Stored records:
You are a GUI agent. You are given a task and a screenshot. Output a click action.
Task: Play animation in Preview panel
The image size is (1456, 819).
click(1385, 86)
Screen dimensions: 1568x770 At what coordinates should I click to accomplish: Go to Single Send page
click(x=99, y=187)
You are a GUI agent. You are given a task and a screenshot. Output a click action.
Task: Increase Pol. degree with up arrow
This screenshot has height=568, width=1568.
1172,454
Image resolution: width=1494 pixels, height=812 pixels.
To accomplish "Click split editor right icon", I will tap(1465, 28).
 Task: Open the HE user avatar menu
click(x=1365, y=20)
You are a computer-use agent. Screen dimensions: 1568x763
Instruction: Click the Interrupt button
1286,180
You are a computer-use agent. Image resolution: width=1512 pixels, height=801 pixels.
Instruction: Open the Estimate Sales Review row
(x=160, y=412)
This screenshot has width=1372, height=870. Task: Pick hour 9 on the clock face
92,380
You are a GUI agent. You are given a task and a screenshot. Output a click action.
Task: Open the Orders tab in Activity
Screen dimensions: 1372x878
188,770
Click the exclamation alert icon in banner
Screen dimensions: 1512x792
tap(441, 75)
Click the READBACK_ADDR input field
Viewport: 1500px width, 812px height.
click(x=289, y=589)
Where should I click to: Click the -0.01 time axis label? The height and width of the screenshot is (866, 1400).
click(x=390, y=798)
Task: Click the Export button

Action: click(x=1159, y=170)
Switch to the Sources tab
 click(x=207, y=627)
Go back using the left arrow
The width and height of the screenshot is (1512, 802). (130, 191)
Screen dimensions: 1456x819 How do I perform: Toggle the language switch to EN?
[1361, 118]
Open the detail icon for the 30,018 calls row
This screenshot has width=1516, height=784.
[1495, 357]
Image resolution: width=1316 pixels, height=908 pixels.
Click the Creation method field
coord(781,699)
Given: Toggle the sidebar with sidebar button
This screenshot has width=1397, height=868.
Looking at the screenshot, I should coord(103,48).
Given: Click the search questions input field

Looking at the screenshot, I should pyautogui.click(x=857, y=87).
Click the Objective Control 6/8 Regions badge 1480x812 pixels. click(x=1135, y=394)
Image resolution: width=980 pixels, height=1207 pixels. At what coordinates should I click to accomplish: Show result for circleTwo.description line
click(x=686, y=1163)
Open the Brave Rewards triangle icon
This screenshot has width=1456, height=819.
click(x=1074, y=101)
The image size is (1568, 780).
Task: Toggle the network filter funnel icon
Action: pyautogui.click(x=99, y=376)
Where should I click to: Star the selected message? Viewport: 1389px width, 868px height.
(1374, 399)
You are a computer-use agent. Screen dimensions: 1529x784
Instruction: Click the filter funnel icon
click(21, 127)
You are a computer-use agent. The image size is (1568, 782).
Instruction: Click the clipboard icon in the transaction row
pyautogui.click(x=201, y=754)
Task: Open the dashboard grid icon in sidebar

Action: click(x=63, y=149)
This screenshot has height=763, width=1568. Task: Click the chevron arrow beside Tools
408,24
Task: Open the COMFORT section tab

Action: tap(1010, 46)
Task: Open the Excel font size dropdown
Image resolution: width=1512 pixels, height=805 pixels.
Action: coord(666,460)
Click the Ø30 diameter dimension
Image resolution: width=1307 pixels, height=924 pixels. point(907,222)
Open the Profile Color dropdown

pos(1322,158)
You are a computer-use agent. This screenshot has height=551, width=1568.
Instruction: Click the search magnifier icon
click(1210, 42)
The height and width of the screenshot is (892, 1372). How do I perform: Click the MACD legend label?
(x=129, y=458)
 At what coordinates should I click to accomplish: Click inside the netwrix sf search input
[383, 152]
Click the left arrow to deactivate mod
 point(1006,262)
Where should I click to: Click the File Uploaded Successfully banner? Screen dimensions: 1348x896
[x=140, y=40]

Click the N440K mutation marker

TASK TO CARRY OUT:
Return, word for word, the line containing "Task: Open the Excel font size dropdown" and all lines after it through the last line of the records, and nothing else.

ANSWER TO THE EXERCISE:
Task: Open the Excel font size dropdown
Image resolution: width=1512 pixels, height=805 pixels.
Action: coord(666,460)
Click the Ø30 diameter dimension
Image resolution: width=1307 pixels, height=924 pixels. point(907,222)
Open the Profile Color dropdown

pos(1322,158)
You are a computer-use agent. This screenshot has height=551, width=1568.
Instruction: Click the search magnifier icon
click(1210, 42)
The height and width of the screenshot is (892, 1372). How do I perform: Click the MACD legend label?
(x=129, y=458)
 At what coordinates should I click to accomplish: Click inside the netwrix sf search input
[383, 152]
Click the left arrow to deactivate mod
 point(1006,262)
Where should I click to: Click the File Uploaded Successfully banner? Screen dimensions: 1348x896
[x=140, y=40]

Click the N440K mutation marker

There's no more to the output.